DIY Easter Eggs with Natural Dyes


DIY Easter Eggs with Natural Dyes

I can’t remember when the last time I dyed Easter eggs was. Probably at least a decade ago. But I vividly remember dyeing them as a kid, with one of those ubiquitous kits from the grocery store. This year, I’ve been playing around with natural dyes for other projects, and I decided to try dyeing Easter eggs with natural dyes. Wanting a variety of colors, I raided my produce bin and experimented. Some of the results were just as predicted, and others were a surprise even though I knew what color to expect.
easter eggs with natural dyes
When Steven asked me how I’d made each color, I made him guess before I told him. He got most of them, but was really stumped on the blue. What’s your guess on what I used for the blue dye?

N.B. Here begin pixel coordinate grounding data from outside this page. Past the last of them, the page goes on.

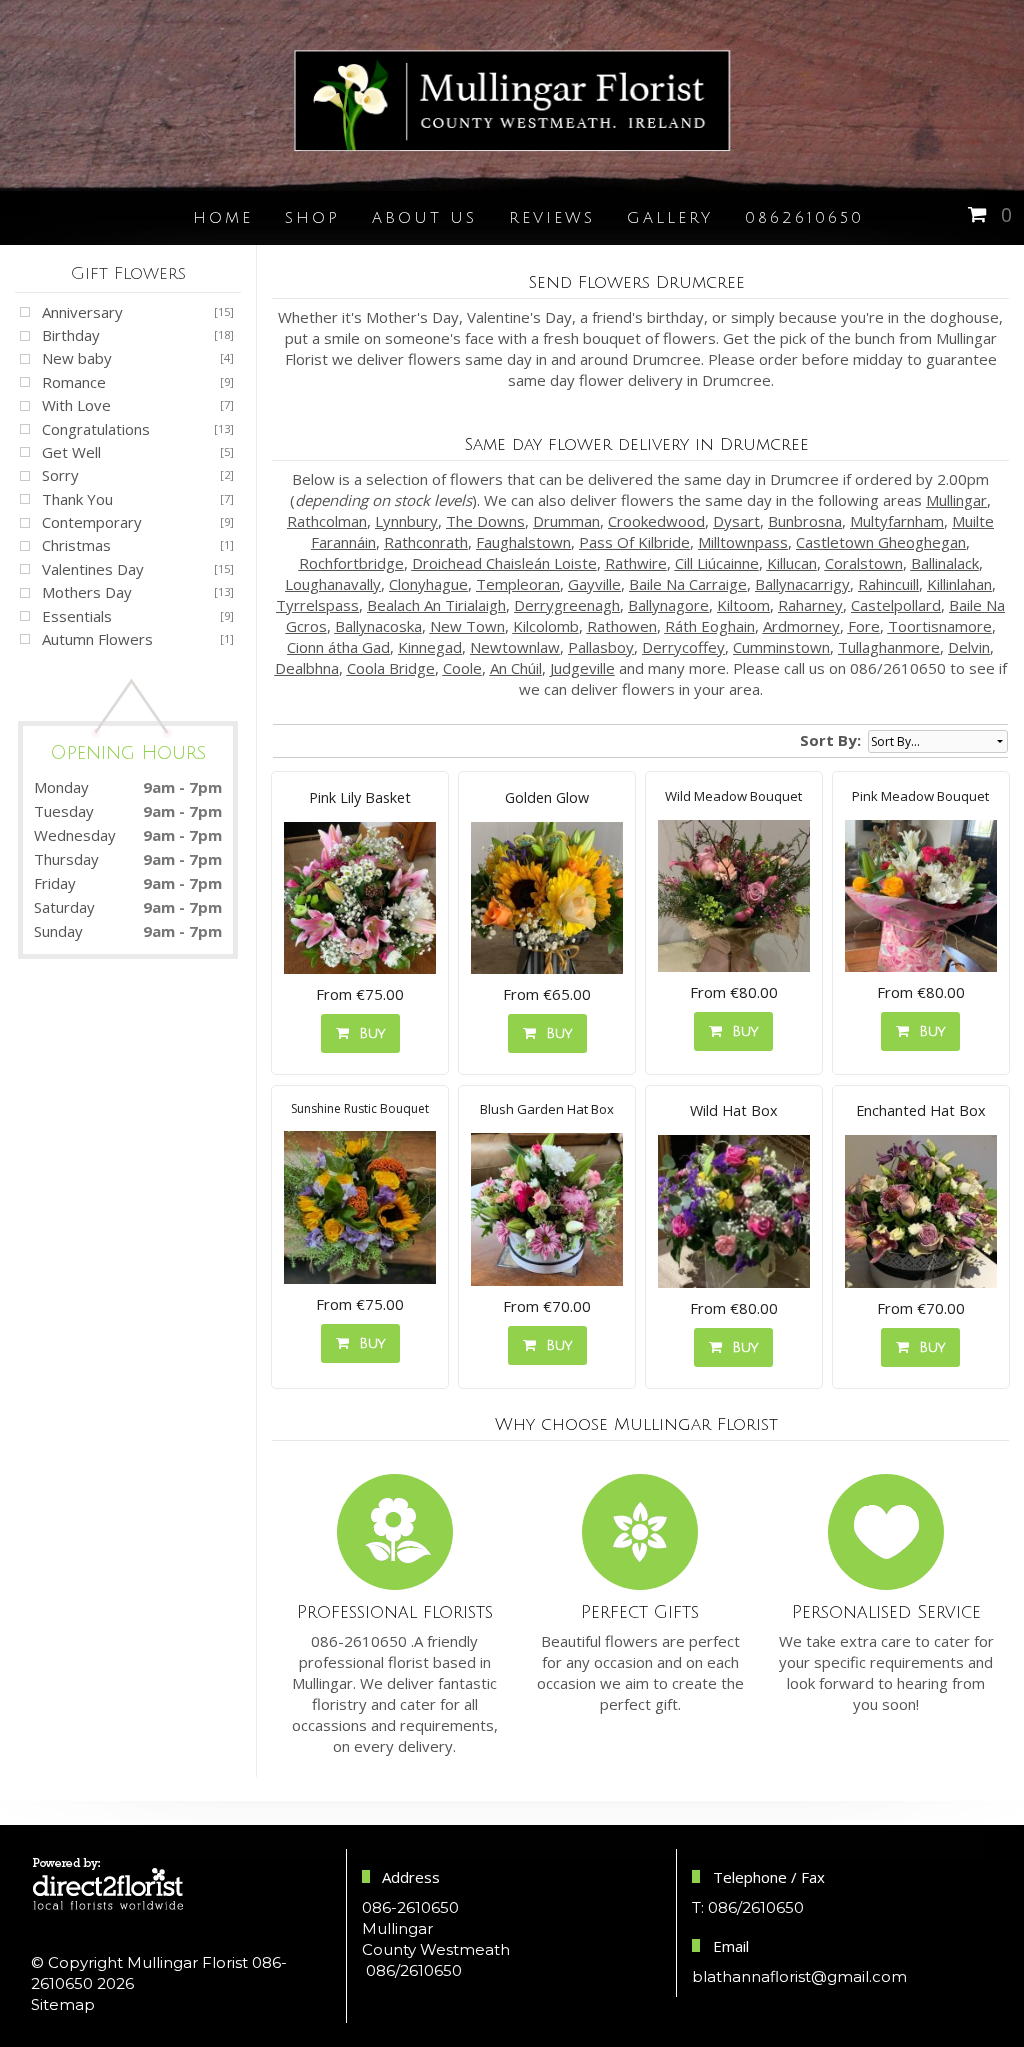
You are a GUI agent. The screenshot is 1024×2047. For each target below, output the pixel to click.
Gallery (670, 218)
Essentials (77, 616)
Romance (74, 382)
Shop (312, 218)
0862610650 (804, 218)
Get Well (71, 452)
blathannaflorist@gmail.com (799, 1976)
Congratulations (96, 429)
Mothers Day (87, 592)
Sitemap (63, 2004)
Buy (367, 1033)
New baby (77, 358)
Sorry (60, 475)
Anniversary (82, 312)
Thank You (77, 499)
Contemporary (92, 522)
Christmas (76, 545)
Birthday (71, 335)
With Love (76, 405)
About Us (424, 218)
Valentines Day (93, 569)
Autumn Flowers (97, 639)
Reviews (552, 218)
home (223, 218)
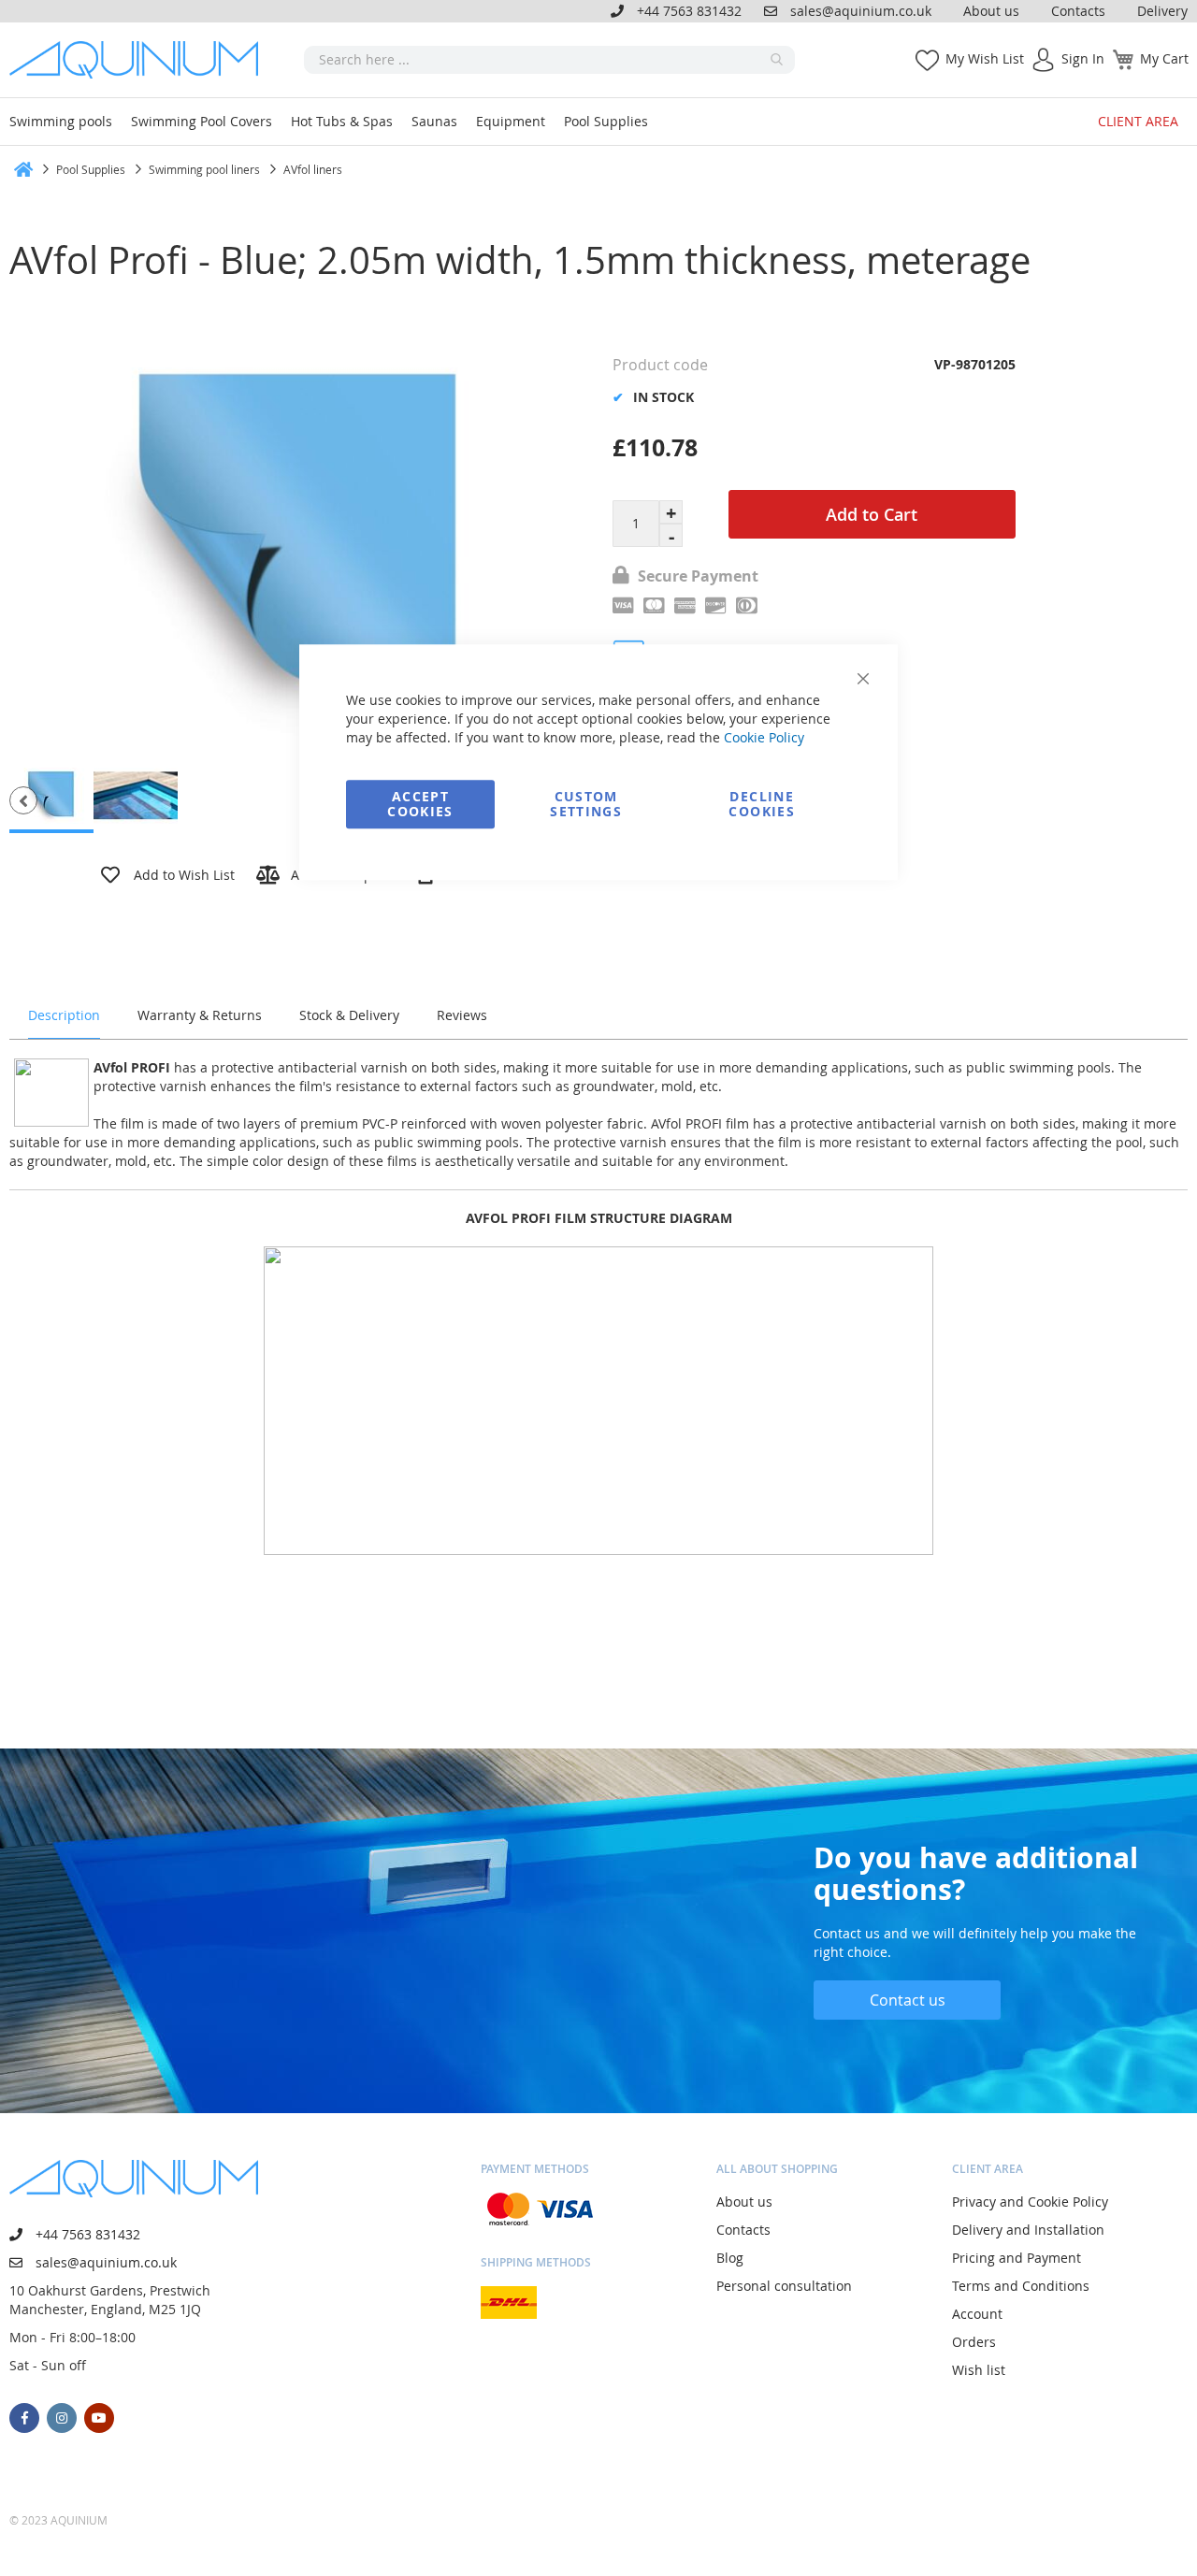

easter eggs with natural dye

Pink/red: Red beets
Blue: Red/purple cabbage
Yellow: Turmeric
Greige: Chiogga/Candy stripe beets

easter eggs with natural dye
easter eggs with natural dye

As you can probably tell, these are very imperfectly-dyed eggs. The colors aren’t uniform, and they’re spotty in some places. Part of that is because I forgot about the part of my childhood egg-dyeing experience where you turn the box the dye came in into a stand for the eggs to dry on. I just stuck them back in the carton they came in, which I don’t think helped the dye dry evenly. But part of it may just be the nature of natural dyes. And I’m fine with it. It gives them more character. But if you want perfect, evenly-dyed eggs, you might have better luck with commercial dyes.
easter eggs with natural dye
easter eggs with natural dye

Ok, so now for the details. I started with this guide, which suggests a cup of material per cup of water, except for turmeric.

The basic steps I followed for coloring Easter eggs with natural dyes:

  1. Grate or finely chop the vegetable.
  2. Combine with water in a saucepan.
  3. Bring to a boil, then simmer for 15-30 minutes.
  4. Let cool to room temperature.
  5. Strain out the solid material.
  6. Add 1 Tablespoon vinegar per cup of dye.
  7. Put the eggs into a glass jar or bowl, and pour the dye on top. Make sure to completely cover the eggs.
  8. Put the container in the refrigerator, and let the eggs soak in the dye for a few hours, or even a whole day, depending on the depth of color you want. Occasionally check on the colors, and gently mix the dye.
  9.  Once you’ve got the color you want, remove the eggs from the dye and let dry.
  10. Rub the eggs with a tiny bit of vegetable oil to add shine and help seal the dye.

Every color/plant is different, so here are my experiences with the colors I tried.

Chiogga Beet/Greige

easter eggs with natural dyes
This one was actually a total accident. I got this giant beet in my CSA box, and had no idea it was a chiogga/candy stripe beet until I cut it open to use for dye. But it had plenty of pink, I thought, so I decided to go ahead with using it for dyeing. I grated it and added a cup’s worth to 1 1/2 cups of water, then brought it to a boil and simmered it for about 15 minutes before straining out the beet gratings. After I let it cool, I left two eggs in it to dye overnight in the fridge. The next morning I looked at the color and went to the grocery store to buy some red beets, so I could have pink eggs!

Red Beets/Pink

easter eggs with natural dyes

Obviously there’s way more pigment here! It even turned my hands pink from grating it. (Wear an apron while grating, so you don’t get juice on your clothes.) I grated a cup (about one medium-small beet), added it to 1 1/2 cups water, brought it to a boil, and simmered for about 30 minutes. For the darkest pink eggs, I left them in the dye overnight, and I left the lighter ones in for just a couple of hours.

Red Cabbage/Blue

easter eggs with natural dyes

easter eggs with natural dyes
Even though I knew that the cabbage would produce blue, I was still surprised by the color! Especially the really intense navy that resulted from leaving the eggs in the dye overnight. I used 1 cup of chopped cabbage (about a quarter of a small cabbage) to 1 1/2 cups of water, and then I ended up diluting the dye a bit more (probably to 2 cups) to completely cover the eggs. I boiled the cabbage for about 30 minutes.


This one is the easiest, but be careful, it will stain everything! (See those blotches of yellow on my cutting board, above the cabbage and beets? Those are from a curry I made with turmeric months ago.) I just added 1 1/2 tablespoons of powdered turmeric to 2 cups of water, and boiled for 15 minutes. Although I tried to strain out the turmeric, a lot of it still ended up in the dye, so I’d probably skip straining it next time. I got BRIGHT YELLOW from leaving the eggs in the dye overnight.

Have you ever dyed Easter eggs with natural dyes, and if so, what colors did you get? Will you try it again this year?